Please copy the school blog text below word for word, beginning at the words "When I think" and stopping after the words "our first priority?".

## Document section
···
Monday, May 21, 2018

Let's Turn the Last Week of School into Student Appreciation Week

The last week of school has always been about wrapping up the year. Final exams, class parties, end of year assemblies, and don’t forget the piles of stuff for kids to take home. Yes, the last week of school is our last chance to finish the year with a bang.

When I think about my end of year tasks, appreciating students was always one of those “fitting it in” tasks.   I always appreciated my kids, and thanked them for being a part of my year, but it was always my second priority.

But what if it was our first priority?
  • Students could hear words of true adulation and praise as they head off for summer. 
  • Students would transition from one building to the next knowing that they mattered in their last building. 
  • Students who are moving to new town would have the confidence needed to make new friends or put on a brave face when making new friends. 
  • Struggling students would know that their effort was good enough to have a strong start next year. 
  • Students with poor discipline would know that they have a chance for a new start next year. 

Think of it this way. 
The last week of school is our last chance to fill every student with love, appreciation, and praise that will serve as a springboard for next school year. It will give some kids the hope to endure the difficulties they will face during the summer. It’ll remind kids of just how awesome they are, and most importantly it will make you remember why you chose this profession, to save lives. Make the last week of school the most powerful week of the year for every student. 

Friday, May 11, 2018

The Funny Thing about Expectations

Expectations are everywhere in a school.  Some are high, and some are ridiculously high.  Some are low and some are even nonexistent.  Yes expectations are everywhere in a school, but I often ask myself what makes kids commit to them and what make them resent and actually run away from them.
···
## Supplied material
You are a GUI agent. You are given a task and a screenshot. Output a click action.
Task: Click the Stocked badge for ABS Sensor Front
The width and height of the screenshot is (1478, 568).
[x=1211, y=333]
···
## Task response
When I think about my end of year tasks, appreciating students was always one of those “fitting it in” tasks.   I always appreciated my kids, and thanked them for being a part of my year, but it was always my second priority.

But what if it was our first priority?